I have some toroids from Nebraska surplus with pretty high magnetic permeability I took a two inch one and put 70 winds on the primary and 900 winds on the secondary. Was getting 400+ plus volts off the secondary with a 1.5 volt input, however, after playing with it for a while I saw that for charging batteries I was getting best results off the 70 turns. So I am finding good results from just throwing 100 turns on a toroid. It seems to work a bit better than a joule thief.
The way to tune this is by changing the 1mOhm and 100K pots. For each value of the 1mOhm pot there is a best value for the 100k pot. If you open the 1 MegaOhm pot up all the way you may fry the transistors, it certainly looks to go from oscillating to wide open. If there are very few turns on the coil there is only a narrow band of resistance where the coil oscillates.

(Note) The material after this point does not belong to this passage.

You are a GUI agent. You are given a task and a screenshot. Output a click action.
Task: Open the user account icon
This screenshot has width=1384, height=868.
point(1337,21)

So aside from from having great fun radiantly restoring batteries and wanting to share this I am also posting because I feel a bit like Goethe's Sorcerer's Apprentice fiddling with the two potentiometers. I have no idea why this circuit works but it does so and consistently with a variety of parts. I don't have an oscilloscope and this is the first time I have really wanted one, to look at what is going on with the wave form and how it might change with changes in resistances.
I hope people replicate this circuit and if someone explains to me how it works that would be great.
ZPDM
PS There is a small chance the circuit diagram is wrong, it is the first time I have used software to diagram a circuit, I think it is right but if there are problems let me know so I can correct them.